# EXERCISE INSTRUCTIONS
In the records that follow, the lines from the one containing "The height and" to the one containing "Enable Remote Event", inclusive, are to be given again exactly.

[Saved data entries]

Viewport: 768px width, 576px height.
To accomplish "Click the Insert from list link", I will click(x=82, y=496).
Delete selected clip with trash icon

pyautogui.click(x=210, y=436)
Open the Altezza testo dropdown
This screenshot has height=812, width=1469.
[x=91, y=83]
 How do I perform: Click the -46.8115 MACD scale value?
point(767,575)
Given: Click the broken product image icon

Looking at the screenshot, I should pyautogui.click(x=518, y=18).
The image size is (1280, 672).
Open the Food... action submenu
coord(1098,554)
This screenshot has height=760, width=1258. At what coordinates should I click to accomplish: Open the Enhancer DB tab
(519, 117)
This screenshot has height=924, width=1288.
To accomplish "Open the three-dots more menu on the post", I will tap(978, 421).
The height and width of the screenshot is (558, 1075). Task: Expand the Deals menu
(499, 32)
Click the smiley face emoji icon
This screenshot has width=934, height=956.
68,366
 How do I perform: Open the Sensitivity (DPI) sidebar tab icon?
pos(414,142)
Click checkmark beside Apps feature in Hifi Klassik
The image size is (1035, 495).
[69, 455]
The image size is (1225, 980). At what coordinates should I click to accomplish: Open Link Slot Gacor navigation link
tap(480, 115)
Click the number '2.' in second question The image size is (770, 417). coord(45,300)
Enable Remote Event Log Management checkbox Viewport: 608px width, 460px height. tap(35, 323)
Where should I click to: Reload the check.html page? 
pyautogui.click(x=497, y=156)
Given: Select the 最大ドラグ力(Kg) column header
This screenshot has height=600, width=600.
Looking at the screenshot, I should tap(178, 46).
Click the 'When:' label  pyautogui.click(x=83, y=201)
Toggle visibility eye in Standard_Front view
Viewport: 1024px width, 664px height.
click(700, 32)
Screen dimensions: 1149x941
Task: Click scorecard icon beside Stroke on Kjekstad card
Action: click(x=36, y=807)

# SOLUTION BELOW
The height and width of the screenshot is (558, 1075). Task: Expand the Deals menu
(499, 32)
Click the smiley face emoji icon
This screenshot has width=934, height=956.
68,366
 How do I perform: Open the Sensitivity (DPI) sidebar tab icon?
pos(414,142)
Click checkmark beside Apps feature in Hifi Klassik
The image size is (1035, 495).
[69, 455]
The image size is (1225, 980). At what coordinates should I click to accomplish: Open Link Slot Gacor navigation link
tap(480, 115)
Click the number '2.' in second question The image size is (770, 417). coord(45,300)
Enable Remote Event Log Management checkbox Viewport: 608px width, 460px height. tap(35, 323)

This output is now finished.